REQUIRED WORK – Print, exactly and without pictures, the lines from the one where "Task: Insert a GIF in the comment" appears down to the end of the entries.

*** AVAILABLE RECORDS Section Begins ***

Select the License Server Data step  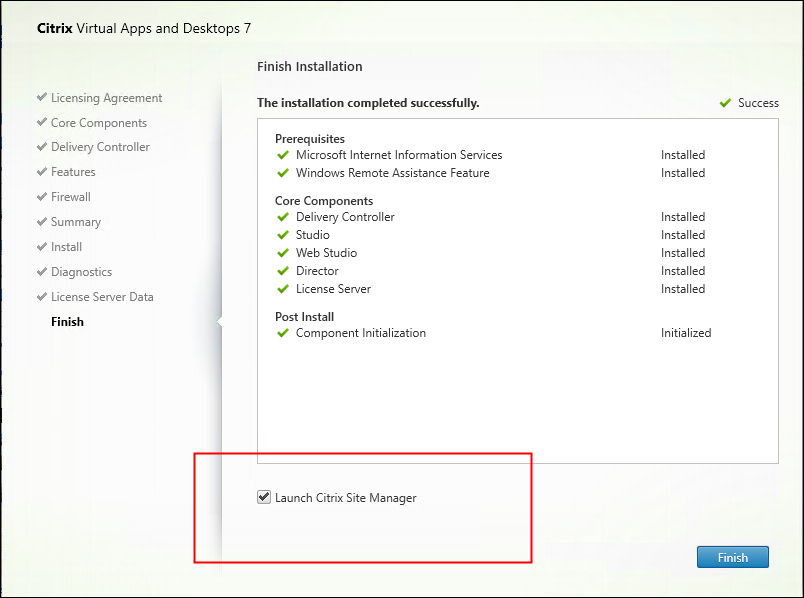coord(102,297)
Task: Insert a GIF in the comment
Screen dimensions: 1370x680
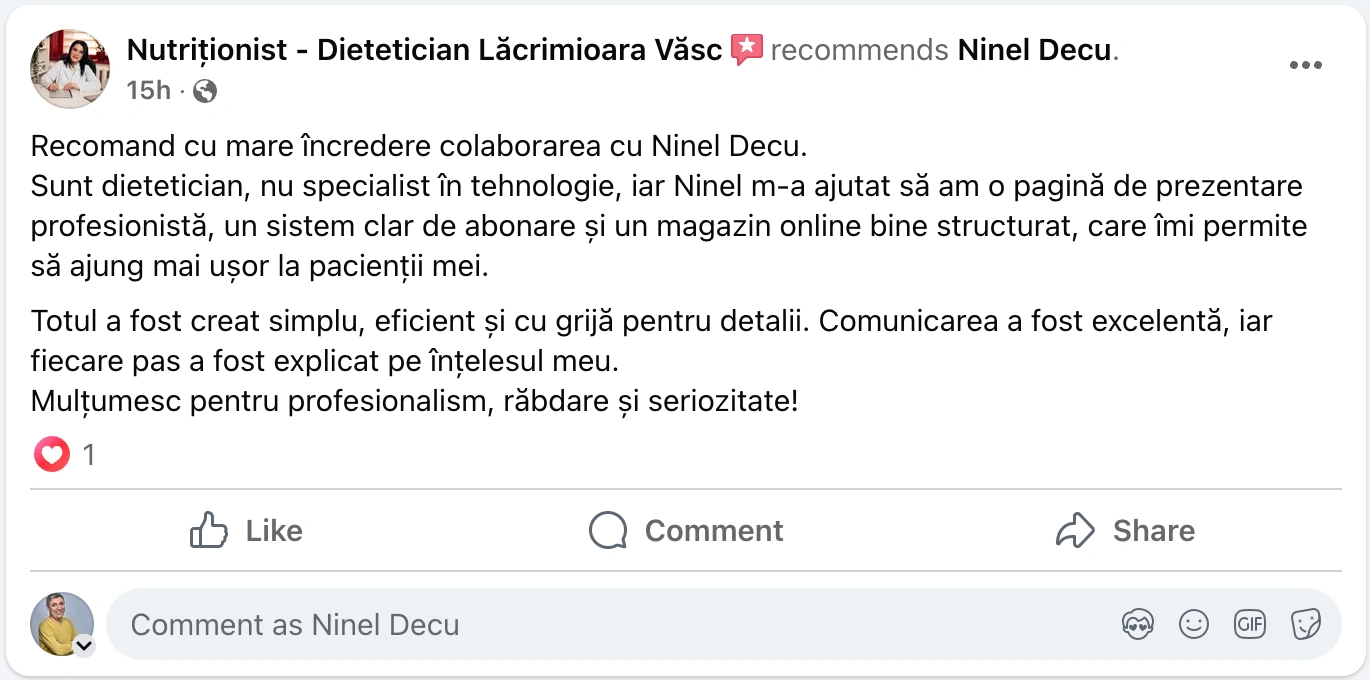Action: point(1250,625)
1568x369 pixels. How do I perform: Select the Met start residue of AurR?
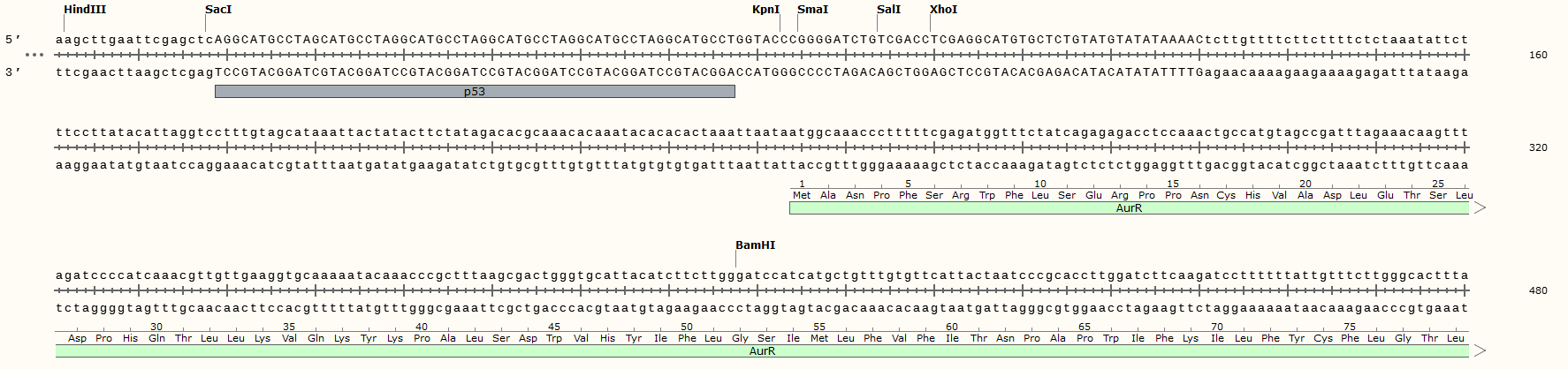click(802, 195)
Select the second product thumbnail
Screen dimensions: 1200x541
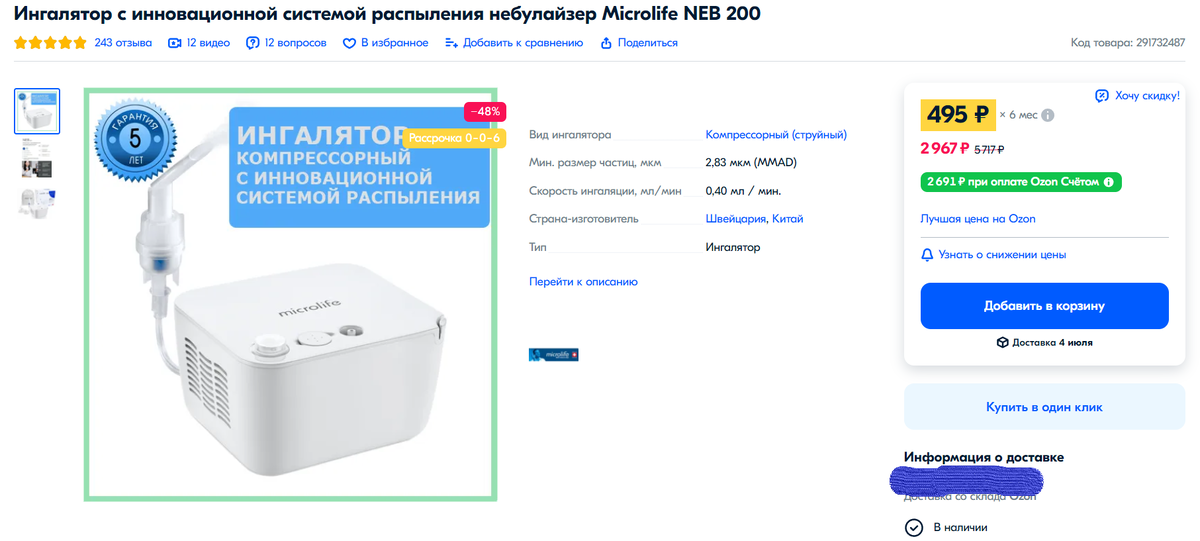click(37, 158)
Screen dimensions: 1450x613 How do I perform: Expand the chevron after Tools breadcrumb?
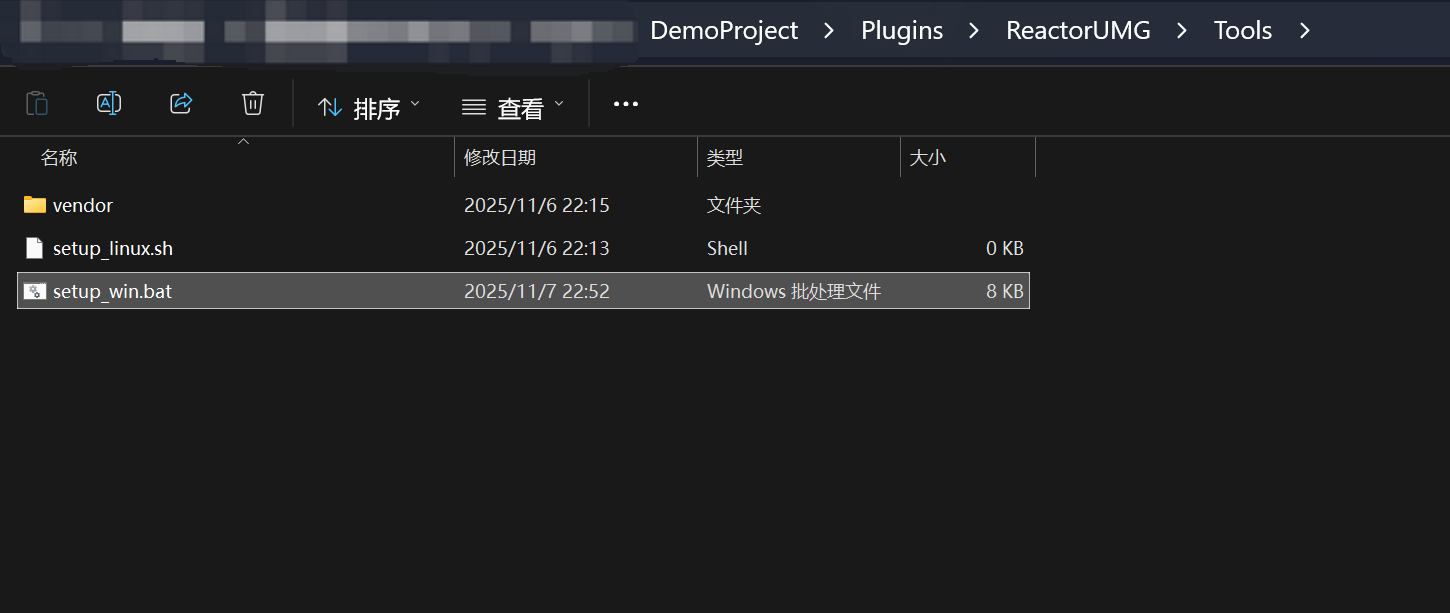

*** AVAILABLE RECORDS Section Ends ***

EXERCISE RESULT –
Task: Insert a GIF in the comment
Screen dimensions: 1370x680
Action: point(1250,625)
1568x369 pixels. How do I perform: Select the Met start residue of AurR?
click(802, 195)
Select the second product thumbnail
Screen dimensions: 1200x541
click(37, 158)
Screen dimensions: 1450x613 How do I perform: Expand the chevron after Tools breadcrumb?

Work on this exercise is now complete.